Family Nature Summits are annual gatherings that offer a mix of environmental and outdoor education and adventure, with notable environmental and wildlife educators providing classes and activities for adults and children. Called "Conservation Summits" until 2000, the National Wildlife Federation (NWF)  held the first Summit (a harbinger of present day ecotourism and green living trends) on July 20–25, 1970, at the YMCA of the Rockies, Rocky Mountain National Park, Colorado. There have been 119 Summits since 1970, with notable environmental educators, naturalists, authors and artists such as Robert Michael Pyle, Jim Halfpenny, Clare Walker Leslie, Roger Tory Peterson, Annie Tiberio Cameron, Steve Torbit, and Craig Tufts  serving as faculty at many of the Summits. The organization's objectives focus on entertaining educational nature programming for youth, teens, and young adults, led by nationally recognized environmental educators such as Steve Houser, recipient of the 2009 Edward C. Roy, Jr. Award For Excellence in K-8 Earth Science Teaching.

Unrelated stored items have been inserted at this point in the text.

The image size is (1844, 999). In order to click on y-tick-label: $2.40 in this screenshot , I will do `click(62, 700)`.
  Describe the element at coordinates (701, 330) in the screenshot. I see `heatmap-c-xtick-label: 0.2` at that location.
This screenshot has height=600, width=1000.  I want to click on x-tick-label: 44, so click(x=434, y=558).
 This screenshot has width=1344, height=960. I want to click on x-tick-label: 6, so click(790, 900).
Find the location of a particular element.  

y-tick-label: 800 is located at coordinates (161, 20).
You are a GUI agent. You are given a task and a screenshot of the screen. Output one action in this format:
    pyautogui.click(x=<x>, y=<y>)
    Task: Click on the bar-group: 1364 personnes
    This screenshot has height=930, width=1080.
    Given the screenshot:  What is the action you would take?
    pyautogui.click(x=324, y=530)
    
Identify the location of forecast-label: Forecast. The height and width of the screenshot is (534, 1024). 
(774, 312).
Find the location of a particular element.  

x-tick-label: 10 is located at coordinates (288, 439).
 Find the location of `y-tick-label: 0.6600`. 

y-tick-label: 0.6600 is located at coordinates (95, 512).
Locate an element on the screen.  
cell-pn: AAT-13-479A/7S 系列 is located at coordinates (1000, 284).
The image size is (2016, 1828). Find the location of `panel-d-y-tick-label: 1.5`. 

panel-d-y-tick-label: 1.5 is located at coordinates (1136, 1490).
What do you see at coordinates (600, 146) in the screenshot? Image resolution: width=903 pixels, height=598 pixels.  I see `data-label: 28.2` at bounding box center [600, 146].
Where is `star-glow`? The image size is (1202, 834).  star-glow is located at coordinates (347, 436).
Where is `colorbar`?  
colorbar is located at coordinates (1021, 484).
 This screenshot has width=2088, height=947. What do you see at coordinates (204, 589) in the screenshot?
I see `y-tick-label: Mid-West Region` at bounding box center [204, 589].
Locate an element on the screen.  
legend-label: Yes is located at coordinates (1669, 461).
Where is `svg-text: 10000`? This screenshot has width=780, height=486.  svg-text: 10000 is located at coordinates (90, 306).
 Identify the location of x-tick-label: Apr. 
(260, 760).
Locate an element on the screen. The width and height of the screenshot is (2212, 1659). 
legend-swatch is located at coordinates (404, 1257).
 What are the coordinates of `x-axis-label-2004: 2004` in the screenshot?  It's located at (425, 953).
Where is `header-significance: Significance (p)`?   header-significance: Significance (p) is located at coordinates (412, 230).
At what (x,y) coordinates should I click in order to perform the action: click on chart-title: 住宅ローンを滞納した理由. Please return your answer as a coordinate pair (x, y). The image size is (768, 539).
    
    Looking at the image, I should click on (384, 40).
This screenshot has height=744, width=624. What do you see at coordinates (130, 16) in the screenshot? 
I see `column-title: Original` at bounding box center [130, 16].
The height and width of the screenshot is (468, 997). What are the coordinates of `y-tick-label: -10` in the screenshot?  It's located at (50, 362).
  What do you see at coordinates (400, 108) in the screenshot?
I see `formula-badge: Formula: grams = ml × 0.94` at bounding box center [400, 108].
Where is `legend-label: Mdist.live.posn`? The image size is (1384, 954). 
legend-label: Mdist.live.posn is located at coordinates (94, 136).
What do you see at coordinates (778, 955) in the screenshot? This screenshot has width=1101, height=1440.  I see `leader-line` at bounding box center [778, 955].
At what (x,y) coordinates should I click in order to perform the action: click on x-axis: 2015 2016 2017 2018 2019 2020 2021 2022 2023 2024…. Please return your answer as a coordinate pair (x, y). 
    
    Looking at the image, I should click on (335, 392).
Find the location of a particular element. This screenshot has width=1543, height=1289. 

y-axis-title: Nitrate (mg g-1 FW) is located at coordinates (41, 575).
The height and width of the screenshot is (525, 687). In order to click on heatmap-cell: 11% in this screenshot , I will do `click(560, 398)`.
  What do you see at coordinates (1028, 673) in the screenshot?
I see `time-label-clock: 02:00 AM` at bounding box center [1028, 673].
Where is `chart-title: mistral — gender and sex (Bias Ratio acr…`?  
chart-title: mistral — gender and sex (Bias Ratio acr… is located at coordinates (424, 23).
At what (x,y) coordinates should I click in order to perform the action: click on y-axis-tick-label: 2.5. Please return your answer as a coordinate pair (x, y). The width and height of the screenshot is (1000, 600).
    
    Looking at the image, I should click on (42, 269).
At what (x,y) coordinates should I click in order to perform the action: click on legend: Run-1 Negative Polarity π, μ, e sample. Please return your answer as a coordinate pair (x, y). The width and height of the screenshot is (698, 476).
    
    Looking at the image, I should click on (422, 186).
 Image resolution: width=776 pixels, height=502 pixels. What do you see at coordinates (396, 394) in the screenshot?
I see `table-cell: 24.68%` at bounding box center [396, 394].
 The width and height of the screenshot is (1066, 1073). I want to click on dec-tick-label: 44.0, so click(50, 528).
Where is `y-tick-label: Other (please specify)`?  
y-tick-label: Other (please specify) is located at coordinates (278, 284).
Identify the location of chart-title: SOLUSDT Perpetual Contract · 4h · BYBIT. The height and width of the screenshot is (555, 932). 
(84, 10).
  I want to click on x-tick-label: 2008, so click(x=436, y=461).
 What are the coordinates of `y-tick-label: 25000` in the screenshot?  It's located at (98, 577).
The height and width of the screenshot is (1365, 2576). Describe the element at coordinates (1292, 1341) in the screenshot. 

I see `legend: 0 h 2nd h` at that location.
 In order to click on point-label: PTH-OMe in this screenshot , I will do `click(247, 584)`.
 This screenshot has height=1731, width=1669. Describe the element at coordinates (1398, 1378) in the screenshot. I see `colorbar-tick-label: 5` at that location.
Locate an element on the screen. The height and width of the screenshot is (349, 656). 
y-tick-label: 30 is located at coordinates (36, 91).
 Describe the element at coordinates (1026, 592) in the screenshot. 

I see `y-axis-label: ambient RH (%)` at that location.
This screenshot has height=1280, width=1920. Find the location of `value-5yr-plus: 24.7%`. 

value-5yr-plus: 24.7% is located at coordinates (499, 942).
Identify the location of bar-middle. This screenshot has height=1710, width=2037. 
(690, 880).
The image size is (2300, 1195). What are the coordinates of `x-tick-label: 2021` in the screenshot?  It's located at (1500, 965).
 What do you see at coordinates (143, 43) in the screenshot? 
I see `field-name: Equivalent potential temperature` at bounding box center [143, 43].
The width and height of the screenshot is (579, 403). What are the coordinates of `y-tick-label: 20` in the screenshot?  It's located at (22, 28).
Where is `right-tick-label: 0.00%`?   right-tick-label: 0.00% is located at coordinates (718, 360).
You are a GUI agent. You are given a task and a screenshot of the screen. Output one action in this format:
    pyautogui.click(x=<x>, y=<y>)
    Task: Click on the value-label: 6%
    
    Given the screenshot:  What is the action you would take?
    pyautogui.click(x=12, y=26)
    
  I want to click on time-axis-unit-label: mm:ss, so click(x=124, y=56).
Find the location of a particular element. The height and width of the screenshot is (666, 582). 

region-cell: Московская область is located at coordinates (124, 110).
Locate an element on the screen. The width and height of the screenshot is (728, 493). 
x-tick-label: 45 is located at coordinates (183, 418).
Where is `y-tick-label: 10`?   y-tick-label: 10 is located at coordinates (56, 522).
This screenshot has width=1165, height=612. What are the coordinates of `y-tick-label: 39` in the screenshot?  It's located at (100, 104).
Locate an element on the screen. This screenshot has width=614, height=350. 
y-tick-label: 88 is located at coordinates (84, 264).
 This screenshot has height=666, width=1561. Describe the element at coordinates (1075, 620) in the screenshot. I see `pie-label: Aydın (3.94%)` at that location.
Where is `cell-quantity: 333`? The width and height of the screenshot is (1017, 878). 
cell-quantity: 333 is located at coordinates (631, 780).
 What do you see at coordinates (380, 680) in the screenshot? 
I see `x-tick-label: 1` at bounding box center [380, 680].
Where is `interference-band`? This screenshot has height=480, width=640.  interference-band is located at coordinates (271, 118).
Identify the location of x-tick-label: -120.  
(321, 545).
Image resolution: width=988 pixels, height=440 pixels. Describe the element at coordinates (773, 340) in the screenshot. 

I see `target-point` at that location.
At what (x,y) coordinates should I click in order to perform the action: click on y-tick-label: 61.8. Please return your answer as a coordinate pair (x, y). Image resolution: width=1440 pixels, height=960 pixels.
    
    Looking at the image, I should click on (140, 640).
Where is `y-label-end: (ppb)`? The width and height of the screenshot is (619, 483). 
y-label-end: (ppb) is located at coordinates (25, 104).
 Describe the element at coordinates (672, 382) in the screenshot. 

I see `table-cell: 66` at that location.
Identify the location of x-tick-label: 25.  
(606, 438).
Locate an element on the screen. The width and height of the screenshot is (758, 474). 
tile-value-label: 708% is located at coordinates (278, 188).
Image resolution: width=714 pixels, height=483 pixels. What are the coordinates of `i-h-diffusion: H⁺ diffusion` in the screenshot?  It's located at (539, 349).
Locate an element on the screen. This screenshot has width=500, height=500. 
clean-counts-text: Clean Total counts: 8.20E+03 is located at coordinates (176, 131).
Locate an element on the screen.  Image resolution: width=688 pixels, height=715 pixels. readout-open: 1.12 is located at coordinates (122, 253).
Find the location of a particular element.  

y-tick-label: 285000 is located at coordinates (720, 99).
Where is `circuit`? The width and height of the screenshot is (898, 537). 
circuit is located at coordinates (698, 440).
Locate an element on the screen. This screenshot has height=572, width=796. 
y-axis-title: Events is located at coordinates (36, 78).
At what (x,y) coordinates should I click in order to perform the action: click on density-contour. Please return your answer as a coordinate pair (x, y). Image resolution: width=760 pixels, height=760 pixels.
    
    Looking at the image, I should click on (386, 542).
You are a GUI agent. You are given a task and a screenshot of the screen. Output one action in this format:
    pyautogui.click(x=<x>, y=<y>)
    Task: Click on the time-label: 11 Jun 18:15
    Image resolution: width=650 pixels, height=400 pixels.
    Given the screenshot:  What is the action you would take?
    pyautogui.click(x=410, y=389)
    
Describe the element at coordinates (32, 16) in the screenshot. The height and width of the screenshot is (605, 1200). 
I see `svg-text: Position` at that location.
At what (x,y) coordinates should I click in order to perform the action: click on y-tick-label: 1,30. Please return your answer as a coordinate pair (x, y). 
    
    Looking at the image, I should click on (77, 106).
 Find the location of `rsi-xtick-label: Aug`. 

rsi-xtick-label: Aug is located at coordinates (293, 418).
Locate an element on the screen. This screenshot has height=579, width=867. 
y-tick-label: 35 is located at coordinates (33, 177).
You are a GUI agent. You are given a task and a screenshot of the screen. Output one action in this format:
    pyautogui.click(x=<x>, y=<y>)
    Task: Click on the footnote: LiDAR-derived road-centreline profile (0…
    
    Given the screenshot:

Summits have been held in Alaska, California, Michigan, West Virginia, Maine, New York, Colorado, Utah, three Canadian provinces, and elsewhere. In 2006, dozens of longtime Summiteers formed a non-profit corporation to take over the project from NWF.  Family Summits, Inc. has produced Family Nature Summits since then as an independent organization, in Black Mountain, North Carolina in 2007; at Mount Hood, Oregon in 2008; at the YMCA of the Adirondacks in Silver Bay, New York in 2009 ; in the Sierra Nevada near  Tahoe City, California on Lake Tahoe in 2010 and 2017; near Potosi, Missouri at the YMCA of the Ozarks in 2011. In 2012, a Summit was held again at the inaugural Summit site near Rocky Mountain National Park at the YMCA of the Rockies near Estes Park, Colorado, and the following year at Acadia National Park on Mount Desert Island, Maine.  In 2014 one was held at the Asilomar Conference Grounds on California's Monterey Peninsula, the site of Summits from 1973-75 and 1992-93.  In 2015, the Summit was at  Lake Junaluska and the adjacent Great Smoky Mountains National Park.  In 2016, the event was at Ghost Ranch near Abiquiú in northern New Mexico, and in 2018 in the White Mountains of New Hampshire and Maine near Bethel, Maine.  For 2019, the Grand Traverse Bay-Lake Michigan region of northwestern lower Michigan hosted the event.  After 2020-21 coronavirus cancellations, the 2022 event was at the Humboldt State University redwoods area of Northern California.  The July 7-13, 2023 event will be in central Minnesota.